Monday, March 31, 2008
A Photo
The nicest compliment anyone has ever paid me was to tell me that I look like my grandmother in this photo. I never knew her, she died when my father was just in his teens. I think she was very beautiful.
3 Haircuts, 1 Weekend
Saturday afternoon in my bedroom, with the kitchen scissors. Not a raging success. It's more difficult than I imagined to cut your own hair.
#2
In the sitting room where the Leitrim Lady tried to repair the damage done by yours truly. A marginally more successful failure, but a much more stressful one (she being less snip-happy than myself). A smaller scissors is apparently key to the operation, as is a steady hand. And a comb, if you want to be fancy and have an even fringe.
#3
In my aunt's kitchen, after a host of concerned aunties have "admired" my Mary Quant look and asked me in front of my by now very embarrassed mother if I had, in fact, cut it myself. "It doesn't look that crooked til you look at your eyebrows" offers my sister, helpfully. Mam fixes it, I blame the entire mess on the Leitrim Lady, nobody buys it.
Playing A Longer Game
Why is she writing about herself in the third person? Is it not already weird enough that she keeps a blog?
I'm pleasantly tired after the weekend's fun and frolics. I was unpleasantly tired last night though; panda-eyed and frisky but without enough energy in my body to keep up with my brain. Not a nice way to be - you feel like you're going a little crazy. After Friday night's lapses in common sense and decorum I ended up with two houseguests for the weekend; the unfailingly polite Doc (whose only rival for talkativeness is the Swede) and Jeeps, the strange man with alarmingly straightforward manners. They'd come from London and Berlin respectively to celebrate the New Daddy's birthday with what was originally to be a curry-and-karaoke night and ended up being a free-beer-in-Hogans followed by shite-meal-in-overpriced-restaurant* followed by frolics-in-Rí-Rá followed by Campari-and-shitetalk-til-8am-back-in-mine kind of night. Scrubbed up in suits and dresses we were quite the dapper dozen and my outfit** earned me some much appreciated compliments, though I've yet to be featured in Dublin Streets.

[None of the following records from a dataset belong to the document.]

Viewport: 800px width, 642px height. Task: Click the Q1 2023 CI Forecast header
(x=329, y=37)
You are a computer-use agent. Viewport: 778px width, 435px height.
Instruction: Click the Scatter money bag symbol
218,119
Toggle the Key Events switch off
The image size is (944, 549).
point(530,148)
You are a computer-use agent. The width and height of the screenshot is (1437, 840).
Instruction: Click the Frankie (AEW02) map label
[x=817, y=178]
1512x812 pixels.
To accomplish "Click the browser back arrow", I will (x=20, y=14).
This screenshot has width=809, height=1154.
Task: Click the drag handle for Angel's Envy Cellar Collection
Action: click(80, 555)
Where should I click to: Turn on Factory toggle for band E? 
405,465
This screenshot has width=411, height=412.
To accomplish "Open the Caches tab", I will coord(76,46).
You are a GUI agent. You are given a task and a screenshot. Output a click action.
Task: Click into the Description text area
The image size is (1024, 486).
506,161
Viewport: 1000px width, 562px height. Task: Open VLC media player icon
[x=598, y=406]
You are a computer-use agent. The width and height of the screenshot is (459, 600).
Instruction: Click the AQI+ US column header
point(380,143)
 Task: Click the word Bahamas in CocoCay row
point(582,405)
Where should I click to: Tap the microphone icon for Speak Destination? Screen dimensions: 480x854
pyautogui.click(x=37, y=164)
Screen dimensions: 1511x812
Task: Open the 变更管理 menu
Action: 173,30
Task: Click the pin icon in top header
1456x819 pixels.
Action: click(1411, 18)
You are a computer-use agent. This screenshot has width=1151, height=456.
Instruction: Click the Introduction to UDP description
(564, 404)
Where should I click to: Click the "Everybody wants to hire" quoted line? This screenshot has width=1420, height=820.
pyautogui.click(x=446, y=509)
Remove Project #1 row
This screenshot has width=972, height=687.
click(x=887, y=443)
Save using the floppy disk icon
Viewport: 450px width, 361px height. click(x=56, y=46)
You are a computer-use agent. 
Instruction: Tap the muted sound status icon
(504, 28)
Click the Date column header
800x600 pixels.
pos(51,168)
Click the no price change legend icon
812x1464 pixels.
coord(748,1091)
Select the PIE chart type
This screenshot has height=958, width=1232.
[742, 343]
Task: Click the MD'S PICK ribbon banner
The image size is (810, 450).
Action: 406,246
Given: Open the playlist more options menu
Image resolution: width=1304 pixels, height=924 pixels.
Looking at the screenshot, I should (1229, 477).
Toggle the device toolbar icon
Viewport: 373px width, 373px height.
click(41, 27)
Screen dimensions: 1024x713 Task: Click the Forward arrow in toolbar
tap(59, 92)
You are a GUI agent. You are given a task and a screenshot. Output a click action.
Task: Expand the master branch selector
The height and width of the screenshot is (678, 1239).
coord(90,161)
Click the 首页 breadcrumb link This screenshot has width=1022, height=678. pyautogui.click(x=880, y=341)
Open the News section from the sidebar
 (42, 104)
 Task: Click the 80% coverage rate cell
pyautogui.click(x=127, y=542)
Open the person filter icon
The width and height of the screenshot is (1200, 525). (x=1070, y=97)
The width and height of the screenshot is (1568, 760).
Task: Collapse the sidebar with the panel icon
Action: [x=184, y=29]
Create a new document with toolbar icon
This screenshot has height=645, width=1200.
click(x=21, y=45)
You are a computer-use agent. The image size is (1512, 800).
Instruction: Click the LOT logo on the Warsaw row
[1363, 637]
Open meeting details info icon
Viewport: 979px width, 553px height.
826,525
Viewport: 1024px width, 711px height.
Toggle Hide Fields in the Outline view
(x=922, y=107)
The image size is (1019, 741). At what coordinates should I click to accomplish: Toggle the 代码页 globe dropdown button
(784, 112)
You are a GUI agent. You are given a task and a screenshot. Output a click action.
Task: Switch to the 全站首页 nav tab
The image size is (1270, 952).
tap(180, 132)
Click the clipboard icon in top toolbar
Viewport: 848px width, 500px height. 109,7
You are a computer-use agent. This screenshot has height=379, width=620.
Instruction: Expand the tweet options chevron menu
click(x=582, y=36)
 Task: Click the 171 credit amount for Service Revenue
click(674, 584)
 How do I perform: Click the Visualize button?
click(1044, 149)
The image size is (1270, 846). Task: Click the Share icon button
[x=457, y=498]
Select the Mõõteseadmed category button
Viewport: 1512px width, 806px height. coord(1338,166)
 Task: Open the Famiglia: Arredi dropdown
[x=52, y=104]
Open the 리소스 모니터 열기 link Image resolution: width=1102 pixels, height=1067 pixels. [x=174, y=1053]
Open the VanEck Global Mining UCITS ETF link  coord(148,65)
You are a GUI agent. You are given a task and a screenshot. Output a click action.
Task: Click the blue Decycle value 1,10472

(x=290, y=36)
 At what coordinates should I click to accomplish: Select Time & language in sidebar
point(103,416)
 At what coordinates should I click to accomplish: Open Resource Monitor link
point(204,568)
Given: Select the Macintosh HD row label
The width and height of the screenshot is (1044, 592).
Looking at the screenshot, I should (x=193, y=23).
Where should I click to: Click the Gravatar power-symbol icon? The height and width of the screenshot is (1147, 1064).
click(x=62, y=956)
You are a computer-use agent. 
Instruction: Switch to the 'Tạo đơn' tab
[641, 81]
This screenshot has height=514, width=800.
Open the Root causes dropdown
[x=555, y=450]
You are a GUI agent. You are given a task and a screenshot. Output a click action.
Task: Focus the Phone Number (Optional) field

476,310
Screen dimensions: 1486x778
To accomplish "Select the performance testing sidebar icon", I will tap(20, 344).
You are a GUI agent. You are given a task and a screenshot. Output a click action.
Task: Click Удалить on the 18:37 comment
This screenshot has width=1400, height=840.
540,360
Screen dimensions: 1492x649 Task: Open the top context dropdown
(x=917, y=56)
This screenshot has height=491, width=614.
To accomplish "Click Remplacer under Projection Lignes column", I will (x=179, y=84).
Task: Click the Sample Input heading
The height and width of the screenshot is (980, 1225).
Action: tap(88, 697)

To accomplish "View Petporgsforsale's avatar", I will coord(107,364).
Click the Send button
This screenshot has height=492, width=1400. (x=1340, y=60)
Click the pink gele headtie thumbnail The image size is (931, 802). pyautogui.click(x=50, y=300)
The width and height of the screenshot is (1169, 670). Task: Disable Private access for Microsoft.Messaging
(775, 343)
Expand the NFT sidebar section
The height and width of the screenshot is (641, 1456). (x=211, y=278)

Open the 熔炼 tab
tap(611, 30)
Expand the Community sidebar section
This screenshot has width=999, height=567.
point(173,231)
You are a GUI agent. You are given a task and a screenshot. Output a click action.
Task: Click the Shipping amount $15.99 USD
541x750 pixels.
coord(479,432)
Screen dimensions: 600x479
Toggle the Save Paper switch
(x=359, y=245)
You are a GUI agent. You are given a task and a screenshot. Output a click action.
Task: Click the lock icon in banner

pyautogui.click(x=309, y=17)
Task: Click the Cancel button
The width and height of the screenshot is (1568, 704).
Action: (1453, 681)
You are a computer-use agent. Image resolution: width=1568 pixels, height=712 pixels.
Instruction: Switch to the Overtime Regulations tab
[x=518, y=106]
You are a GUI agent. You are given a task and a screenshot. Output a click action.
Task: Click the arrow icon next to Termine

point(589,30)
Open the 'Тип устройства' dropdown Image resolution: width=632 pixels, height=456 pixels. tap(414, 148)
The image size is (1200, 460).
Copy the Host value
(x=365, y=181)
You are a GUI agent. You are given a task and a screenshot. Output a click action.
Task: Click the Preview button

I didn't kiss Jeeps again on the Saturday, partly because there'd been an annoying little butterfly fluttering around him all evening and I had no interest in vying with her for his attentions and partly also because I was beginning to see what the New Mammy had warned me about before I kissed him all of those months ago. I think with maybe one exception he'd had his way with most if not all of the ladies in our company, including the Poet, a college friend of mine that I hadn't expected to run into. "So, how do you know Jeeps?" I asked her, having apologised for him stealing the box of Ferrero Rocher she'd been carrying only to discover that she knew him and that they were actually his birthday present. "He picked me up in a club, and we've kept in touch" she replied, looking embarrassed. "I thought I was going out with him for a while, but he didn't." She did point out that the trail of women he'd left in his wake were rather attractive ones and that we should be flattered to be in such beautiful company.
Hmm.
My eminently wise flatmate the Leitrim Lady took another tack altogether and bollocked me once more for my short-sightedness. Herself and the Swede are both very taken with the Doc and are of the (loudly voiced) opinion that he and I should marry, and soon. "You have to stop kissing people just because they ask you to, you dopey bitch" she admonished. "Learn to play a longer game!"
She's right.
*An hour and a half late in seating us at our (pre-booked) table, no mention that the steaks didn't come with any side dishes (which left 8 of us sitting bewildered with a slab of meat and a €2 ramekin of sauce each) no side orders brought to the table despite my ordering some once this was realised, my "blue" steak a brownish pink medium, tough and sinewy and completely fucking inexcusable at €28. Bad service, bad food, disgraceful prices.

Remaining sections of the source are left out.